Songs lists, for their part, have often been more diverse thanks to the ubiquity of the pop and hip-hop worlds, where white men often take a backseat. The longheld critical attitude would be fine praising a one-off from a pop star or rapper as worthy of accolades but discount them when it came to the album form. So while the results of the songs list of the Uproxx Music Critics Poll seem more in line with recent years, the virtual absence of white men as the list goes down is noteworthy and underscores the changing critical attitude present in the albums list.

And it’s not just at the top of the lists where this change is noticeable. Artists like Sophie and Kali Uchis represent so much more than just another slot on a list, giving voices to perspectives in music that are often not amplified loud enough to reach the masses. And while part of it might be affected by the old guard of critics realizing they need to expand their own listening palette, part of it is surely the opening of the critical gates for more diverse voices to participate in the process, aware that the music of the marginalized contains insights, experiences, and stories that haven’t been told as frequently as those of white men.

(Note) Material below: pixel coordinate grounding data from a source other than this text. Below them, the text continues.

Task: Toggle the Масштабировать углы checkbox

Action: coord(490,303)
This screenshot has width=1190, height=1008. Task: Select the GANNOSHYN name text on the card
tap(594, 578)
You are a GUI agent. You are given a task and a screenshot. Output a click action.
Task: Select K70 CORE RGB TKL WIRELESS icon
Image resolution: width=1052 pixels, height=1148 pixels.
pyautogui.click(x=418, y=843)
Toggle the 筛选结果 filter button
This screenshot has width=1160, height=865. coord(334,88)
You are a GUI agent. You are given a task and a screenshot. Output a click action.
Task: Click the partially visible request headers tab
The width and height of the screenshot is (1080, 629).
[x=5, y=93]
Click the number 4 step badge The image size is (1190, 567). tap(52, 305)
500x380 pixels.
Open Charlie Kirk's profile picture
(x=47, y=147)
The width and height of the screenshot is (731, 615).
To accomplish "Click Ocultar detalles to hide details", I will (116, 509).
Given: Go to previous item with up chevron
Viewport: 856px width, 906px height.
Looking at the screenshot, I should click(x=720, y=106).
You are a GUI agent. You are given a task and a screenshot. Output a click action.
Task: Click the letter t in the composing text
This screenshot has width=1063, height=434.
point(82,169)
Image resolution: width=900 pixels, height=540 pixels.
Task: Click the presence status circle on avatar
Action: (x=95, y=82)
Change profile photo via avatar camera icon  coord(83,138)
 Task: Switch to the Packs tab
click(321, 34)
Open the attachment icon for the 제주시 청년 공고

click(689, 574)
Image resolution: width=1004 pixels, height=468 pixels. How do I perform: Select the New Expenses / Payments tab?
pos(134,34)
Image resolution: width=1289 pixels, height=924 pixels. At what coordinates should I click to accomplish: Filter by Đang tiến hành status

Of course, there is still so far to go with getting more women, people of color, and LGBTQ people published in media and put in positions of power within the system, and this year’s critical favorites might just be a taste of what’s to come as that continues to improve.

As critics, this is how it starts. It starts with the music that is talked about the most and hopefully reaches more ears. That in turn translates into better streaming numbers, playlist placement, awards, and festival bookings. Already with the 2019 Grammy nominations, there are five women up for Album Of The Year and Post Malone represents the only white male within the field. Primavera Sound unveiled a 50/50 gender initiative that they are calling “the new normal,” and already it is looking like one of the most exciting festival lineups in years. Hopefully, results from music critics like this become the new normal as well, because the music industry is better for it. It’s nothing short of revolutionary.